• DATA TO PROCESS
-- Opening Marker --

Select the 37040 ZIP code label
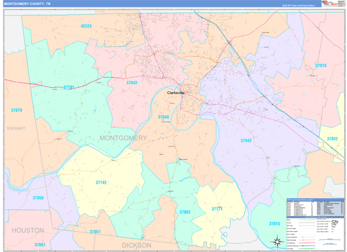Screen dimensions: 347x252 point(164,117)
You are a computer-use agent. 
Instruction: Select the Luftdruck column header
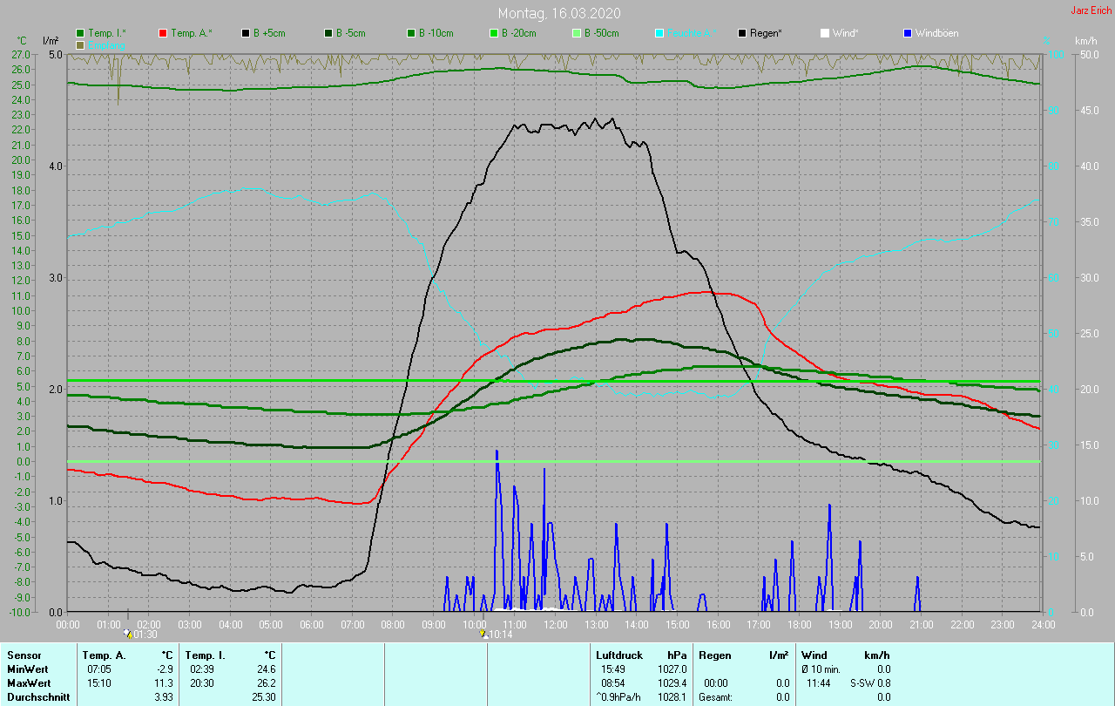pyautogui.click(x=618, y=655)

-- Closing Marker --
-- Opening Marker --

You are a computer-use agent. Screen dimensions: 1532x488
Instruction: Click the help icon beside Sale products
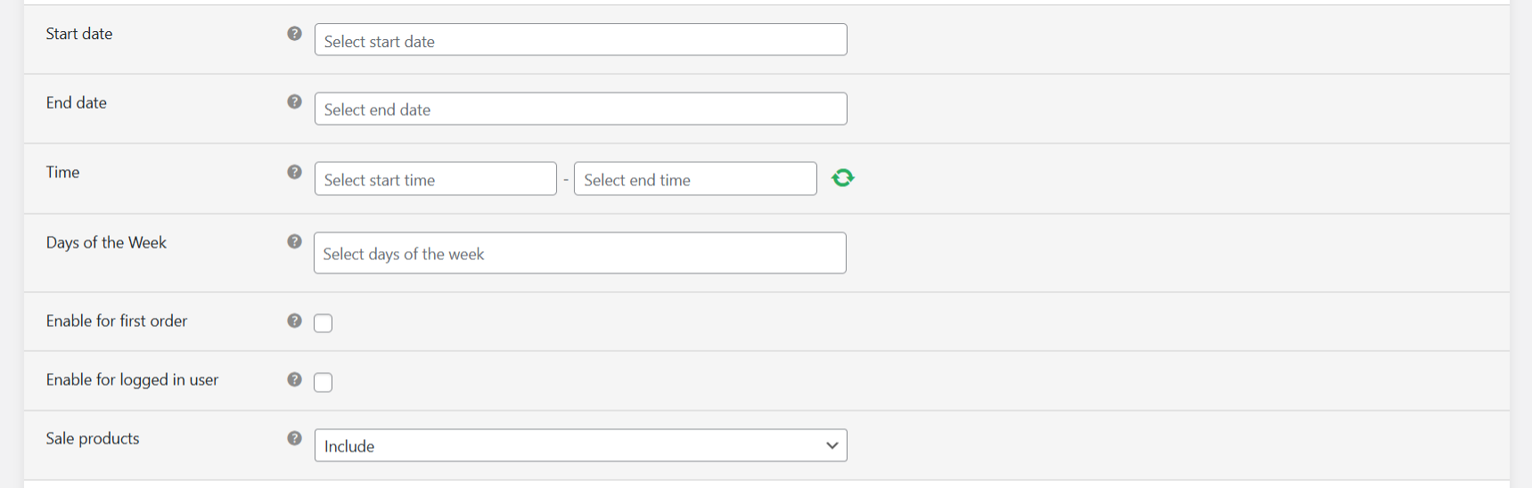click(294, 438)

-- Closing Marker --
-- Opening Marker --

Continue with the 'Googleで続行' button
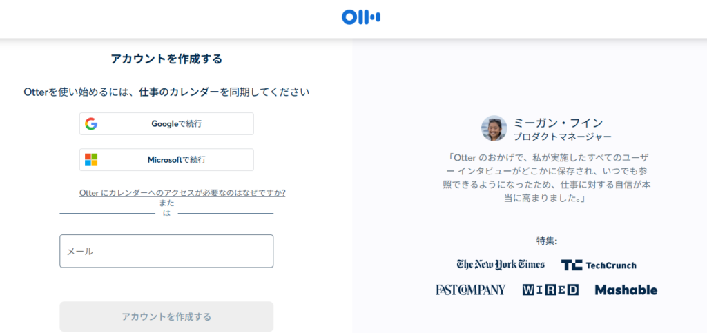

-- Closing Marker --

• WHAT THE TASK REQUIRES
Check every line of the entries above, and copy those that carry the string "computer".

• WRITTEN ANSWER
You are a computer-use agent. 
You are a computer-use agent. Screen dimensions: 1532x488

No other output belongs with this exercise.